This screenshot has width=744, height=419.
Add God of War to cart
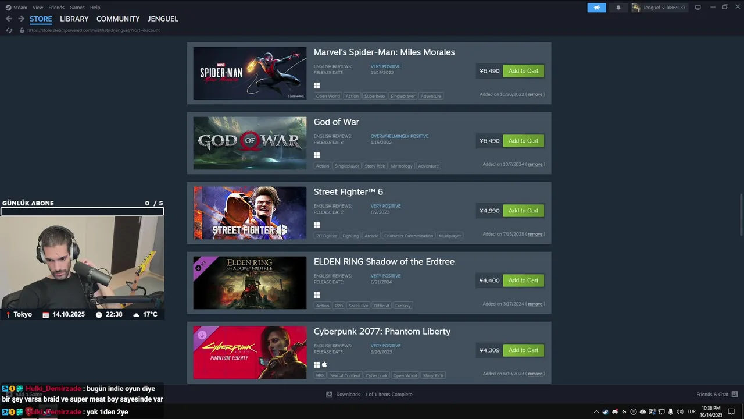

==

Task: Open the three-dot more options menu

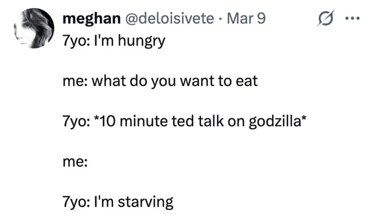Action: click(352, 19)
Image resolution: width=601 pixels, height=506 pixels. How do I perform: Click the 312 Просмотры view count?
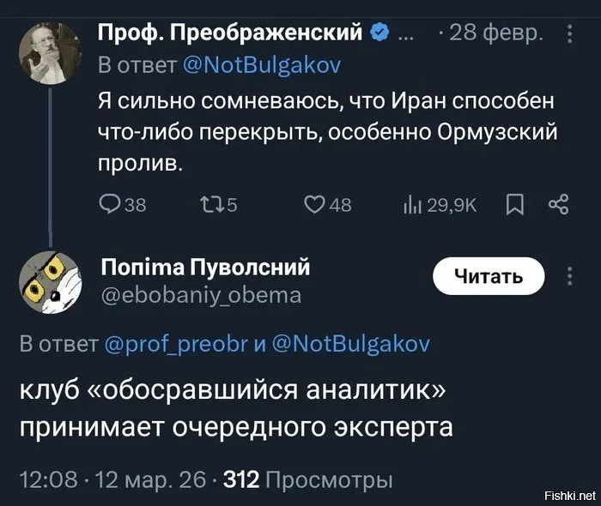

WORK TASK:
From the data above, output exactly the lines between the one containing "This screenshot has width=744, height=419." and the one containing "Add God of War to cart", counting both of them.

SOLVED EXERCISE:
This screenshot has width=744, height=419.
Add God of War to cart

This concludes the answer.